WORK ORDER.
Your copy must start with the line containing "The width and" and end with the last line of the entries, matching them exactly and leaving out every picture.

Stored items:

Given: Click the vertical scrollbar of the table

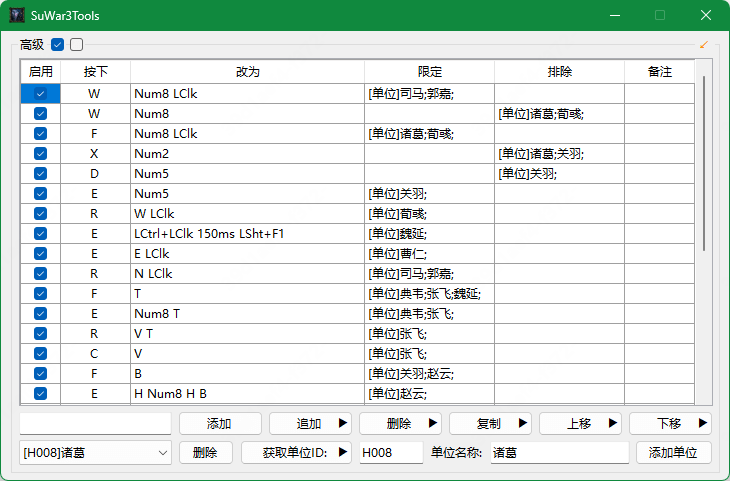Looking at the screenshot, I should (x=705, y=160).
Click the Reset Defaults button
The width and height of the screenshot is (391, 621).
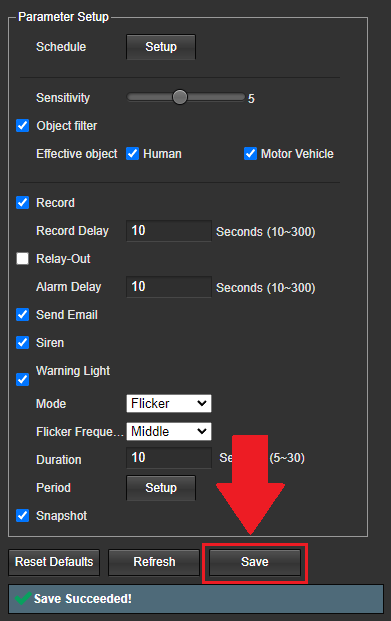coord(54,562)
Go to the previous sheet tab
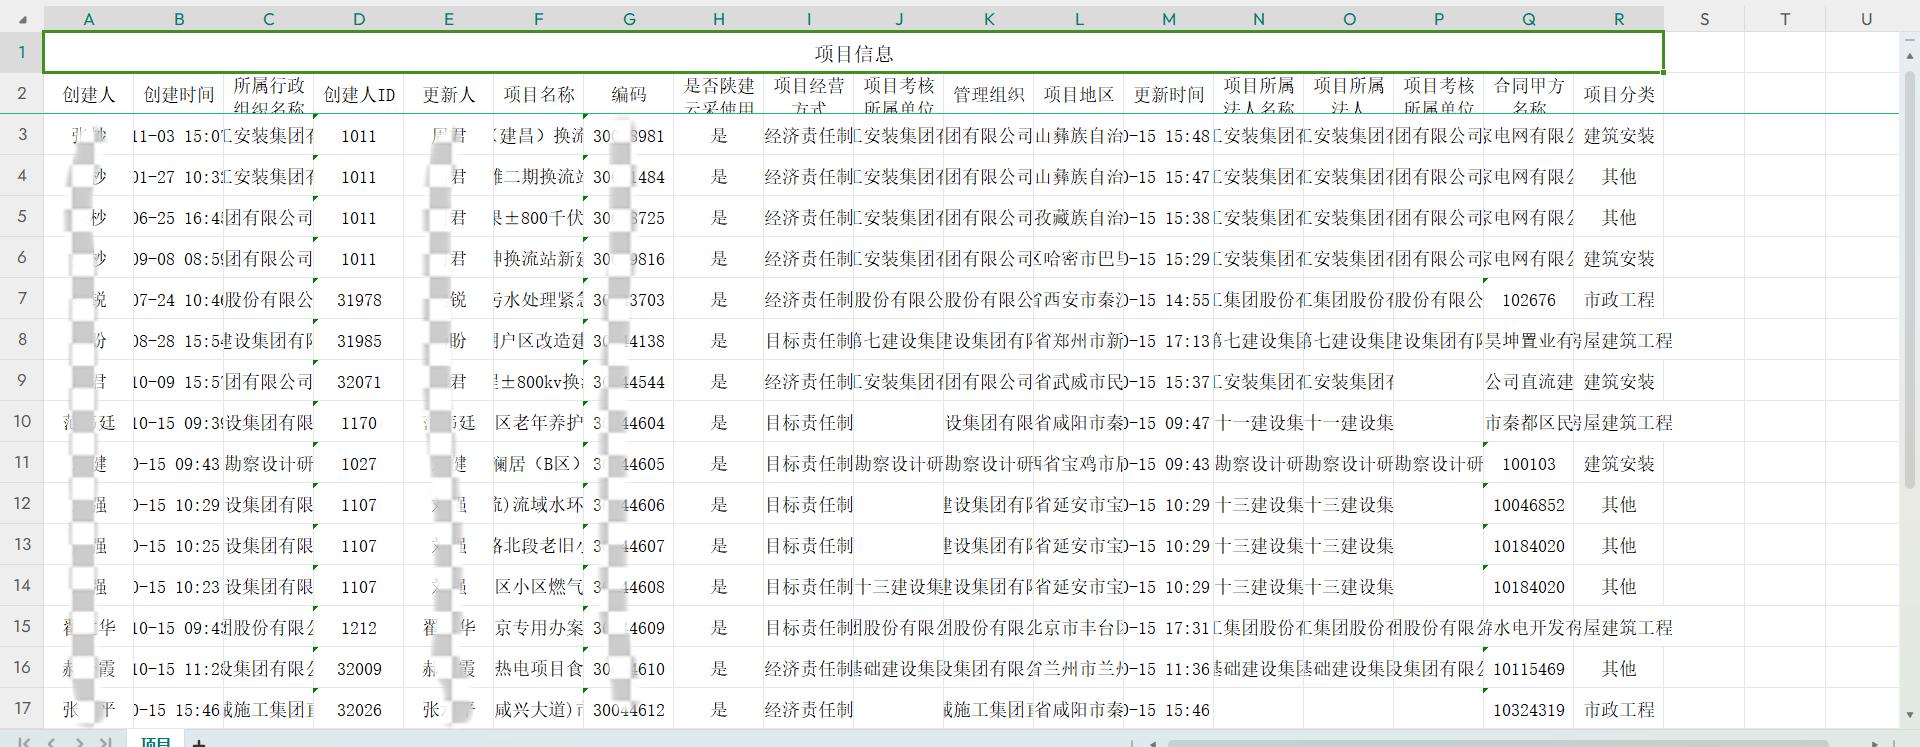This screenshot has width=1920, height=747. click(x=52, y=741)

EXERCISE SOLUTION.
The width and height of the screenshot is (391, 621).
coord(54,562)
Go to the previous sheet tab
This screenshot has width=1920, height=747. click(x=52, y=741)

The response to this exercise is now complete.